Reversing that should be childs play, just listen to what is being played and write that down. It turns out that teaching a computer to listen to music is rather a hard problem. For one, that collapse causes you to lose a lot of information, and it also causes a lot of input signals to cancel out. That four note chord you just played still comes out as one set of samples. FFT to the rescue. Fast Fourier Transforms are one of many workhorses that signal processing software uses to transform those collapsed signals back into something that makes some sense from a musical perspective: frequency and intensity. This - again in theory - allows you to distinguish between the various signals in the input stream.
Each note has its own set of bins in the FFT output and you can look at those to figure out if a note is active at any given time or not. Of course, it is - again - not that simple. Every tone has its harmonics and those are sometimes even louder than the fundamental (for instance, up to roughly G1 the soundboard of a piano does not do much so you won’t hear the fundamental but you will hear the overtones and their modulation). So you need to distinguish between actual notes and harmonics. And of course you also need to ensure that you don’t strike a key over and over again if it is a sustained note.
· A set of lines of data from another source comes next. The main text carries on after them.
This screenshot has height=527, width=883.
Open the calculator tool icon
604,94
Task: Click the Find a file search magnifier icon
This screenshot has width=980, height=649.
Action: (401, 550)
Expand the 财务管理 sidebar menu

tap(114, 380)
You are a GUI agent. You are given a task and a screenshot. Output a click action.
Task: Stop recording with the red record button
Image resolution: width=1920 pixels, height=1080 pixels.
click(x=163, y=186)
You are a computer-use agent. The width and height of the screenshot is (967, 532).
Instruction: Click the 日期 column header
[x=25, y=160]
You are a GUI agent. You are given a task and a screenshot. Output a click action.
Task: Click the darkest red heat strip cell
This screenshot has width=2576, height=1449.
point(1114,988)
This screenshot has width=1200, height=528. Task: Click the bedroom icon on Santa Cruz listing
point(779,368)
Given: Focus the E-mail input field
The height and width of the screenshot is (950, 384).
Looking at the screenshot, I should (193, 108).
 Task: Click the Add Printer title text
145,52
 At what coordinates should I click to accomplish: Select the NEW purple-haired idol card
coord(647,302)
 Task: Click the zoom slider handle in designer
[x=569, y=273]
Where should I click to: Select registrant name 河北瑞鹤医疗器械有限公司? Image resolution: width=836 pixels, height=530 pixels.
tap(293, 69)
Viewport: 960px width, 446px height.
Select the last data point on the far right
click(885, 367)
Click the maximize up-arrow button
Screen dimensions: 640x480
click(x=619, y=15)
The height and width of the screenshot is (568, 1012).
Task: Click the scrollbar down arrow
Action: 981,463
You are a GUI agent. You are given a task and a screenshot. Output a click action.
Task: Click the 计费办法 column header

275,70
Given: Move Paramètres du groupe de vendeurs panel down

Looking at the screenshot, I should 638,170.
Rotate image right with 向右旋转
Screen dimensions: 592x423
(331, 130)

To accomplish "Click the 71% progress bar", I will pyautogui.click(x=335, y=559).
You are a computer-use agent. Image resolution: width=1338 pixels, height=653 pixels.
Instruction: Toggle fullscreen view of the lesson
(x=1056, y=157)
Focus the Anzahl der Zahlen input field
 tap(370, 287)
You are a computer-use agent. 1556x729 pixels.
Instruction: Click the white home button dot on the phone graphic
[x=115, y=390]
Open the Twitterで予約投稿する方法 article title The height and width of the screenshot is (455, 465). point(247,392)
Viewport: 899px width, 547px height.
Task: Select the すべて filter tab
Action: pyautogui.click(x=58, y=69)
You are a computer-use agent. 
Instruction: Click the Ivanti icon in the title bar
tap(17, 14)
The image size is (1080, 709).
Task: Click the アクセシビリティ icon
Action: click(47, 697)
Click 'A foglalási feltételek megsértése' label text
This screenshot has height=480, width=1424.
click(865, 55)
The workflow for a particular input file looks like this:
mp3 file -> wav file (sox)
or
midi file -> wav file (fluidsynth)
Then
wav file -> midi file (my utility)
midi file -> wav file (fluidsynth once more)
wav file -> mp3 file (using lame)
In order not to be overwhelmed I’ve limited the project to solo piano at the moment. There are a lot of ways in which it could be expanded beyond that but I think if I go too broad in the beginning I’ll just end up getting overwhelmed and will give up. And just being able to reliably decode polyphonic solo piano would be a really neat result. Typical applications of this technology: piano tuition, generating scores for pieces for which no score is available (Automatic Music Transcription), re-instrumentation, transposition, midi out for a regular piano and so on.
At the moment I’m still far away from a result that is good enough for actual work. But here is some of the output to show you the state of the program as it is right now:
As you can see there is still a very long way to go. I’ve given myself about a year for this project, my original year end goal was about 50% accuracy, I’m already above that right now but progress is getting slower and tweaking the software to fix one problem usually creates another (or two) so it is much harder now to make a change that does not cause a regression for some other test. Even so I still have a ton of hopefully good ideas on how to keep going.